The input section start
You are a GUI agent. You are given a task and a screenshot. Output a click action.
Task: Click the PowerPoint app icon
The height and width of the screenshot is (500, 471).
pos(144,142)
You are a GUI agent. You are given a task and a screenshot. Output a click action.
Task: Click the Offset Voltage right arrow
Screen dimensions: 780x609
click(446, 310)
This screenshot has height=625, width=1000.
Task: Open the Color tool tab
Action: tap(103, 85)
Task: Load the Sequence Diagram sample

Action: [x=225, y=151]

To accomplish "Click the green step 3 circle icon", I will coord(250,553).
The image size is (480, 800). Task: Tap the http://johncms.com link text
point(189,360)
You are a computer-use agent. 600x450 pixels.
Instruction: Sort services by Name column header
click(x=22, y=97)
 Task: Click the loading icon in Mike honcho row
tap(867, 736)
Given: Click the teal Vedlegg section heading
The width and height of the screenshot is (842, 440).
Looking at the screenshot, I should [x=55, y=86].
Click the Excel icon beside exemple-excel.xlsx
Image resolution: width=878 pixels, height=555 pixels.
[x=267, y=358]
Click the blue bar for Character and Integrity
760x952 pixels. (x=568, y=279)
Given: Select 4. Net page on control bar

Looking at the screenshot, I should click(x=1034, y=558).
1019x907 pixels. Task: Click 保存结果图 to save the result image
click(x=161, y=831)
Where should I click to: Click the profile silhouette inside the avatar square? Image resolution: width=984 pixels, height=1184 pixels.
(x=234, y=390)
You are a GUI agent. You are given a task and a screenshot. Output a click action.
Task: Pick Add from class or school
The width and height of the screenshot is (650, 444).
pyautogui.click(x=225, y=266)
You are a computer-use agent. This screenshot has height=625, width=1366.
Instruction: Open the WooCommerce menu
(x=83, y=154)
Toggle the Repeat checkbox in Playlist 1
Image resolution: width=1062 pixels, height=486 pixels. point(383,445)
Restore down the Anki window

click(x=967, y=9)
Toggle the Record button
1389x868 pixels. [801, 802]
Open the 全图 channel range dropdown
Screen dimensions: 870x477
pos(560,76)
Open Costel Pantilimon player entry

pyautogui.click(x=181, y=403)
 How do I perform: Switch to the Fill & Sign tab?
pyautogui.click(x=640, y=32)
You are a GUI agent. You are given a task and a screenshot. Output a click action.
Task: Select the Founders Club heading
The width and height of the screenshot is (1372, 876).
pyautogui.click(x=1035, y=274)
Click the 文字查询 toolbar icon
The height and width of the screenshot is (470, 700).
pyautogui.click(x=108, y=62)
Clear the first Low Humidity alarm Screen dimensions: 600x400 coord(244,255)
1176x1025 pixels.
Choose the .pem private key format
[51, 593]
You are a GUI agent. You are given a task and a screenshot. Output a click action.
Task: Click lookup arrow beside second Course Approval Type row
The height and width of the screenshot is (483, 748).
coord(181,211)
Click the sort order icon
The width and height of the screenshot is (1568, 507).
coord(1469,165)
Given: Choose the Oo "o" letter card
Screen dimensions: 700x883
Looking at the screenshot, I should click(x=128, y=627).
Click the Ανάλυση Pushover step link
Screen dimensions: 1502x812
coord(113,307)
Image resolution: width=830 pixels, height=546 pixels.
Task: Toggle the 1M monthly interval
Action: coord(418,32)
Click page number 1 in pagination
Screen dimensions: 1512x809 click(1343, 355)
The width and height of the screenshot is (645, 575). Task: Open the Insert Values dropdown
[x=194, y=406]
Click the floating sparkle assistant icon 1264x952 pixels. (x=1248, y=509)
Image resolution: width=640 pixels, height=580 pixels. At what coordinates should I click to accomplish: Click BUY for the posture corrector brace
The input section end
▶ _To do_
Transcribe, with no changes, the listing above from its first line through the line with "Task: Click the Offset Voltage right arrow", including that line, and stop once it is done.

▶ _Exercise response_
You are a GUI agent. You are given a task and a screenshot. Output a click action.
Task: Click the PowerPoint app icon
The height and width of the screenshot is (500, 471).
pos(144,142)
You are a GUI agent. You are given a task and a screenshot. Output a click action.
Task: Click the Offset Voltage right arrow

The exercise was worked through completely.